• [About this exercise]
Lines in the records below that contain the word "Enable" must each be copied.

• [Stored items]
▼

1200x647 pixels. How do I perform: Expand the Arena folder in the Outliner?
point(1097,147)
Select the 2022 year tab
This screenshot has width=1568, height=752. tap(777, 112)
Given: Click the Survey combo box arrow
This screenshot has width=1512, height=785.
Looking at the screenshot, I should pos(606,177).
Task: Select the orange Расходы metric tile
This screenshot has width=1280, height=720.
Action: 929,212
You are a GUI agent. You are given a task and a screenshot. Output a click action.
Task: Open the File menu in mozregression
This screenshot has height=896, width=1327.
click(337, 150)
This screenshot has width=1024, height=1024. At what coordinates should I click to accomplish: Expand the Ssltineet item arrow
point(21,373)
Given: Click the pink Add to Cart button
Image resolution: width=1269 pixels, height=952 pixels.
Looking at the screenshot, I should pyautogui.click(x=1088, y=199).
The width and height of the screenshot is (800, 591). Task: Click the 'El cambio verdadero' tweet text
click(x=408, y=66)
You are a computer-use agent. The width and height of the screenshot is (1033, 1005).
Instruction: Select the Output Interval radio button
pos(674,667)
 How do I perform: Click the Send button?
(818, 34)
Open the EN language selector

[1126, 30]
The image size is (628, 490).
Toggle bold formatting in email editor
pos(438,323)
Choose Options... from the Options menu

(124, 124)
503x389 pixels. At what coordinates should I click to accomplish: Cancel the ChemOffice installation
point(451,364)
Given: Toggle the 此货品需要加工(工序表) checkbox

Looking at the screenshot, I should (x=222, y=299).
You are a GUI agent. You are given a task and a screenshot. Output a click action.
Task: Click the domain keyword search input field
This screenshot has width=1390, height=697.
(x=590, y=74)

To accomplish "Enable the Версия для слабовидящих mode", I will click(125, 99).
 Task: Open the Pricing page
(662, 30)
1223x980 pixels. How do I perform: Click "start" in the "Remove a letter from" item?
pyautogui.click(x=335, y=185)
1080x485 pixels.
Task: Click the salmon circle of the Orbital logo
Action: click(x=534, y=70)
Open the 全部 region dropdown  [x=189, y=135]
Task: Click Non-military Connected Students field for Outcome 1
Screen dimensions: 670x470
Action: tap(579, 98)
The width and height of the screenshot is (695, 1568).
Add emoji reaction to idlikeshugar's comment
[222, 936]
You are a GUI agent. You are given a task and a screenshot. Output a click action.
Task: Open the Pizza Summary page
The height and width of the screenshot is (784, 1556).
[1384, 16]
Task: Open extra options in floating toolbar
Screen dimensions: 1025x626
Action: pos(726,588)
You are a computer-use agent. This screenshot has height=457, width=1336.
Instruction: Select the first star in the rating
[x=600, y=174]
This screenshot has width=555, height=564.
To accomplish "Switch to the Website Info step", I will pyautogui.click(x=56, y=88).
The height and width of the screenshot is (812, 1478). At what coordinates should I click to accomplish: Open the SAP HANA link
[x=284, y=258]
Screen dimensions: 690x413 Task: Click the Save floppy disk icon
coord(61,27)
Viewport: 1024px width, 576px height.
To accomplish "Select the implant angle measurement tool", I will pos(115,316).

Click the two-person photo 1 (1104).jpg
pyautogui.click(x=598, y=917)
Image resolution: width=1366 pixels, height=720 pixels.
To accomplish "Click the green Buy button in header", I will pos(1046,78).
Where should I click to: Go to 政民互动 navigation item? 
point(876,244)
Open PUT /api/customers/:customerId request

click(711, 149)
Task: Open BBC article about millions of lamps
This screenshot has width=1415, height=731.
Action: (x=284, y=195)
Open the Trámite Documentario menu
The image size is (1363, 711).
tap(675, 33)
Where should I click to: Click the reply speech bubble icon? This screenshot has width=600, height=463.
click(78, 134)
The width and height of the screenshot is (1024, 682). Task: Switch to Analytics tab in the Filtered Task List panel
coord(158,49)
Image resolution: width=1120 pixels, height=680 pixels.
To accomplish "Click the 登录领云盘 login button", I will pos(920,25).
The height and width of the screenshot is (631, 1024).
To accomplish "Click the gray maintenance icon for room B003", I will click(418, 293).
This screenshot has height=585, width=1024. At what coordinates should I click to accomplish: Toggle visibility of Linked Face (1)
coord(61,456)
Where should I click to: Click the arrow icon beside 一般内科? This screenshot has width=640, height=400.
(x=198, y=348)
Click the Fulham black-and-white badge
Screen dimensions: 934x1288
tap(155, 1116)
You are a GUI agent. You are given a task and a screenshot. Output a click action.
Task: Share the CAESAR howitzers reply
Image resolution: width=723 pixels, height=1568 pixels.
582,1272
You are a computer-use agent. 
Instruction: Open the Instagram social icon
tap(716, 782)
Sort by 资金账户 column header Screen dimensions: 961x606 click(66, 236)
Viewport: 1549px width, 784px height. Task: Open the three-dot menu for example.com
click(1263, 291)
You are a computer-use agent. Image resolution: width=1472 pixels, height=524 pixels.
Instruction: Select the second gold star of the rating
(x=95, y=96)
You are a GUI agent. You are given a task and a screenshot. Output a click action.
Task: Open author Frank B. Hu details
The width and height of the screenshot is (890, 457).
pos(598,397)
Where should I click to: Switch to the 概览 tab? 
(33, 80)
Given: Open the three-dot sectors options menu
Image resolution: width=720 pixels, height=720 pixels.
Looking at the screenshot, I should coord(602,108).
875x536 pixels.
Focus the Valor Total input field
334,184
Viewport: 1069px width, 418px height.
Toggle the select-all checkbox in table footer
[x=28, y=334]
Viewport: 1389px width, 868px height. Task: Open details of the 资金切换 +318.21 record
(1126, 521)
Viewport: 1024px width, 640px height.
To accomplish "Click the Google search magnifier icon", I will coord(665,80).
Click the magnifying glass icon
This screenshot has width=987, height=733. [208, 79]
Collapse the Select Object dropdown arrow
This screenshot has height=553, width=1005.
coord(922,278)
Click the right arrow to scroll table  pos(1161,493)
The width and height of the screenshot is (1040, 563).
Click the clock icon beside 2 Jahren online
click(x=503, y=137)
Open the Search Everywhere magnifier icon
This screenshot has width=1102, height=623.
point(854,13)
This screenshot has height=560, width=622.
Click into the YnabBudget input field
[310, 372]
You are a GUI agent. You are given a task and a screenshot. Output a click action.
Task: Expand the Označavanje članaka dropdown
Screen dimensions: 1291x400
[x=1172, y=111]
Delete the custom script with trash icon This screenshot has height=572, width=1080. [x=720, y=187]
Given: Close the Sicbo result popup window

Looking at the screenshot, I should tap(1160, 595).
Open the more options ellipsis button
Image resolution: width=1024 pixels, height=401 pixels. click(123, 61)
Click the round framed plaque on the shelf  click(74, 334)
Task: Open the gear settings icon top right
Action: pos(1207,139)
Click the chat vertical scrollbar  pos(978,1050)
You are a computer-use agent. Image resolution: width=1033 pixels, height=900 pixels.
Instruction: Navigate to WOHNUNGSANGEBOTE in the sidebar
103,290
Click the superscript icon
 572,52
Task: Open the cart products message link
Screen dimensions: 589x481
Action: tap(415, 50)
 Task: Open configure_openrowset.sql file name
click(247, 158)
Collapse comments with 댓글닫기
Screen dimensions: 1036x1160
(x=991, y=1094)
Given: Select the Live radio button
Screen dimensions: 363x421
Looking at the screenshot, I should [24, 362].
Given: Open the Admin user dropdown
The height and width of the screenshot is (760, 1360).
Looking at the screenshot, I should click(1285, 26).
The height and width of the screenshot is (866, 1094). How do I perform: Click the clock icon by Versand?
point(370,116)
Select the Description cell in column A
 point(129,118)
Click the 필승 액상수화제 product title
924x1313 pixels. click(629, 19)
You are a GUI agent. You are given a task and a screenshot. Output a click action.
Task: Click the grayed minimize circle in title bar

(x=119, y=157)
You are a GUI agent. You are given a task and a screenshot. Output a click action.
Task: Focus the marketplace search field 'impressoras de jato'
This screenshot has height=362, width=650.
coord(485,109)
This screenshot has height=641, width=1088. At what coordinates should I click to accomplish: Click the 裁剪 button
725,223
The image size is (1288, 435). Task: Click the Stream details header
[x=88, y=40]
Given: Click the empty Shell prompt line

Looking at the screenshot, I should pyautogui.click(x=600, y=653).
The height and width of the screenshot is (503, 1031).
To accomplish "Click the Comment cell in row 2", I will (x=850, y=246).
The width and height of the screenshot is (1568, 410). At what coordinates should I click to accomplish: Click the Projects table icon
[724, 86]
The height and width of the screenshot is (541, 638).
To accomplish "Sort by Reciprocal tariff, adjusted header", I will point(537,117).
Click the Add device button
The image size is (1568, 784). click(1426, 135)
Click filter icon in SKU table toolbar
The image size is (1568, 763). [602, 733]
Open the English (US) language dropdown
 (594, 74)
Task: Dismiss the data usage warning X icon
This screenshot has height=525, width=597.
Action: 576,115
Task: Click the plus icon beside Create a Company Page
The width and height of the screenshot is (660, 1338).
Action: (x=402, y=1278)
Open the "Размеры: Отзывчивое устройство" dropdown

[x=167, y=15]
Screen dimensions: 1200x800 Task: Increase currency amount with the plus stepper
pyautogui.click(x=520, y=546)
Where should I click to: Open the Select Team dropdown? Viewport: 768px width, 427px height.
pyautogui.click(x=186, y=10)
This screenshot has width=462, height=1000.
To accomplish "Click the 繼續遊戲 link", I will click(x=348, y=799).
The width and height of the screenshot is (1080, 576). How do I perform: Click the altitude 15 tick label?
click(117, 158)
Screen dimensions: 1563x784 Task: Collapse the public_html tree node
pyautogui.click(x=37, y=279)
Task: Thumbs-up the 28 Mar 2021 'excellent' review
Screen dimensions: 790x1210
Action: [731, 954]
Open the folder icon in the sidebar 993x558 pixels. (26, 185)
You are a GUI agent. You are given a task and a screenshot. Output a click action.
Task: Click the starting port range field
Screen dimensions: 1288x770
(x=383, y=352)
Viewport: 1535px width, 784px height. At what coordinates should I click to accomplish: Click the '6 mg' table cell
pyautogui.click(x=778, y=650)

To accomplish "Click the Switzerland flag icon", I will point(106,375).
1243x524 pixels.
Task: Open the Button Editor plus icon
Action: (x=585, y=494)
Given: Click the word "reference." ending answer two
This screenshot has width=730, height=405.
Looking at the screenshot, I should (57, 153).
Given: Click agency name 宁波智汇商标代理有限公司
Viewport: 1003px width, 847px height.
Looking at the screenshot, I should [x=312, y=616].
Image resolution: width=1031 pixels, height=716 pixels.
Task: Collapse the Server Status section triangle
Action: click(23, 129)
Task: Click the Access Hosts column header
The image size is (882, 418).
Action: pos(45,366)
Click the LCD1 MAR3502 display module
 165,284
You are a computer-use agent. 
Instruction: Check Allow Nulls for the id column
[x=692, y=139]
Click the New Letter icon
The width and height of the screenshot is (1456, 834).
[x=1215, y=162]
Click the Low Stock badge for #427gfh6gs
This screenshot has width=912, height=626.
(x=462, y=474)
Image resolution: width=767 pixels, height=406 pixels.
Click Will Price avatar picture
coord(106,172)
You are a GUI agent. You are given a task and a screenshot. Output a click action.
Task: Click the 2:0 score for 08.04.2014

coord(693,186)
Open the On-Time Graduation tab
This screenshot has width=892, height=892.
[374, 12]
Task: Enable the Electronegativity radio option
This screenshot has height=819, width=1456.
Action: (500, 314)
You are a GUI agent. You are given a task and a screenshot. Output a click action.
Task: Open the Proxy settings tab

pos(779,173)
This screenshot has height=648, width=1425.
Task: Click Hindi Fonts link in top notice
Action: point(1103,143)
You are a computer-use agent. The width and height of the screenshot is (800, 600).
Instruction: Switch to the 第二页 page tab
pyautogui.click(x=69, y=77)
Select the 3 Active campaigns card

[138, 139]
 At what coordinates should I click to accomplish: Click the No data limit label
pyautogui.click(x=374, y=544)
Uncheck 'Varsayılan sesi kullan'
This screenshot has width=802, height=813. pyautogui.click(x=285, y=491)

▲

• [Written response]
To accomplish "Enable the Версия для слабовидящих mode", I will click(125, 99).
Task: Enable the Electronegativity radio option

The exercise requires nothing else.